The facility has managed to save impressive numbers of dollars and keep patients happier than ever before by enlisting its physicians in a concerted effort to improve efficiency. The first thing the task force did was acquire data from physicians dealing with ischemic stroke so it could determine the resource utilization and outcomes of each. All physicians were given envelopes containing their identifying letters - that method ensured confidentiality when they viewed their reports.
The doctors agreed that while their performance wasn't bad, it could stand some improvement - they could reduce the incidence of aspiration pneumonia, for example, and improve several other inefficiencies, such as lag times on orders, rehabilitation evaluations, and discharge placements.
The neurologists' data showed shorter average lengths of stay than that of the internists - 8.8 vs. 10.7 days - and lower cost per patient - $6,862 vs. $7,360, but the internists' patients tended to be older and have more comorbidities - diabetes, congestive heart failure, and chronic obstructive pulmonary disease - so they received higher severity rankings. "The data is risk-adjusted," says Englert, "because we anticipate objections about some patients being older or sicker. With severity adjustment, that is no longer a concern. It levels the playing field."

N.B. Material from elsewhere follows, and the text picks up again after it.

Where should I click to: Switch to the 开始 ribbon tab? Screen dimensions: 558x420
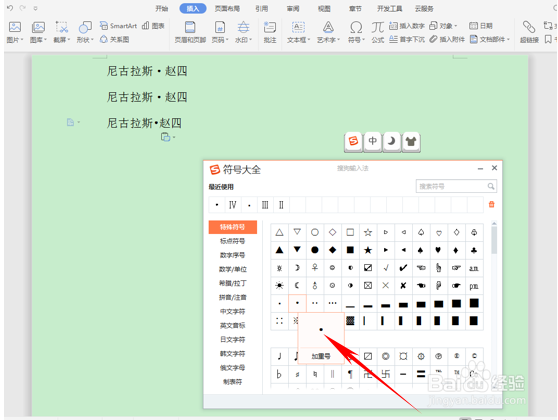click(x=162, y=9)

The task force implemented a process improvement plan that included developing a care guide, creating a stroke unit, and hiring a stroke case manager for an enhanced stroke team. The eight-bed stroke unit, implemented in November 1997, utilizes telemetry and has a dedicated nursing staff. The care guide, implemented in May 1997, defines the first 24 hours of evaluation, after which the patient progresses through 48-hour phases that depend on his or her capabilities. A decision time is noted after the 24-72 hour phase and again at five days, and the goal is to discharge within the seven to nine day phase.
Stroke team should be proactive
The stroke team is multidisciplinary and includes a stroke case manager, rehabilitation case manager, social worker, psychologist, neurologist, nurse, pharmacist, dietitian, discharge planner, and occupational, speech, and physical therapists. The team meets weekly and discusses each patient's progress and continues to make process improvements, incorporating them into a clinical care guide.

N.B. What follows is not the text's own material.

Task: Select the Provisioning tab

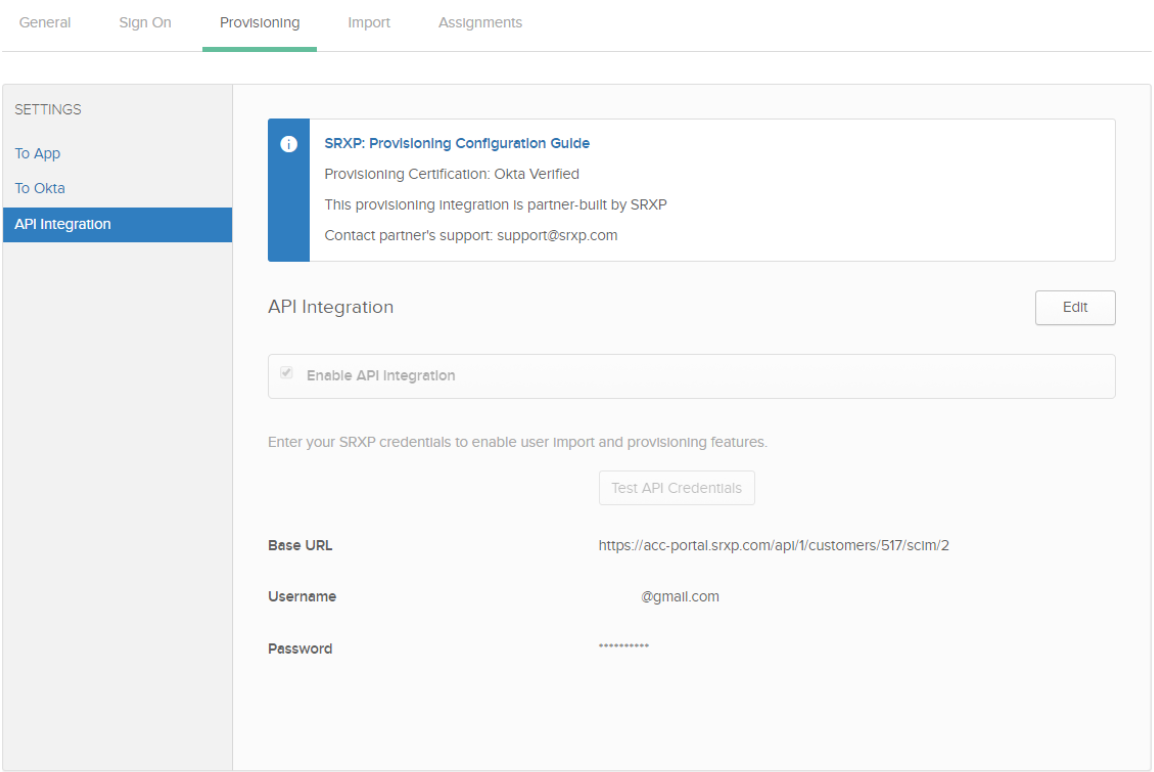Action: [x=259, y=23]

The existing stroke team was not only enhanced - it was made more proactive than it had been. Anita Box, RN, stroke case manager for North Mississippi, explains that being proactive means talking with the family, letting them practice taking care of the patient, and generally planning and doing things that help the patient get out earlier. "The way nurses typically work is to wait for doctors to initiate consults," says Box. "Often if you wait till the last day, a family member will say, 'No, this is going to be too much for me. Mom can't come home.' Then you're faced with trying to get placement on the day you'd normally be discharging the patient." Now, instead of waiting for a consult from the doctor, the doctor asks the rehabilitation nurse to come in on day three and make her evaluation.
The stroke case manager works with the task force to efficiently move patients through the evaluation and management processes. They work hard to identify etiology as early as possible (within 24 to 48 hours) and plan the course of care (within 48 to 72 hours). Physicians expedite the diagnostic process by creating a standard list of tests and defining when and why they are performed. CT scans are now routinely performed on admission.

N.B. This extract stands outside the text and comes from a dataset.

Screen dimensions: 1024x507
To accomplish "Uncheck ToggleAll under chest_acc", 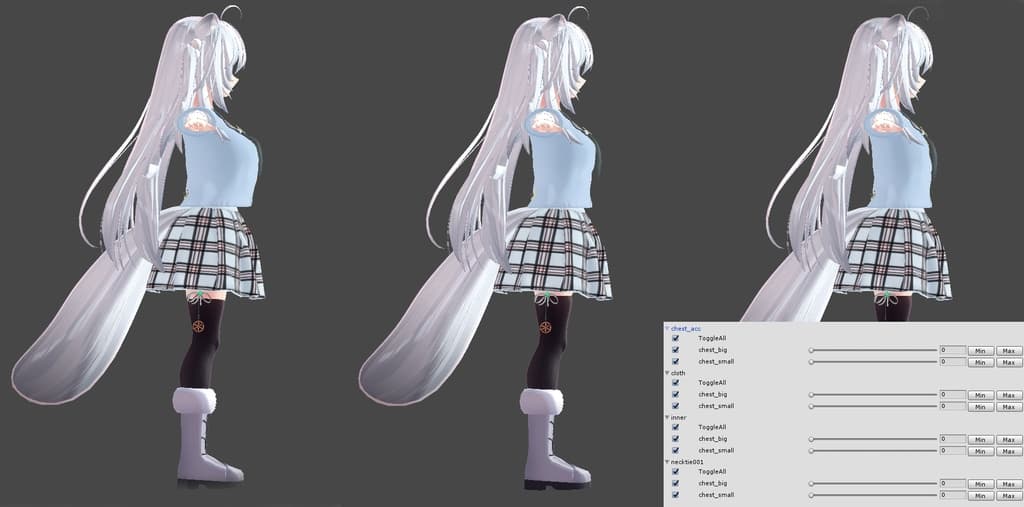I will click(x=676, y=339).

If, for example, a patient has a correctable condition, such as an internal carotid artery stenosis, carotid endarterectomy is considered. In addition, early recognition of atrial fibrillation stipulates specific treatment. If, by contrast, a patient has a hopeless massive intracranial hemorrhage, social work, pastoral care, and exploring placement options may be appropriate.
Rather than wait for individual physician consults, the stroke team reviews patients, and therapists complete their evaluation within 24 hours. They discuss potential options with the family based on their findings. The social worker reviews insurance coverage and the rehab physician determines the course - acute, subacute, or outpatient. The stroke case manager makes available to physicians the laboratory and study results, then makes sure their decisions are carried out.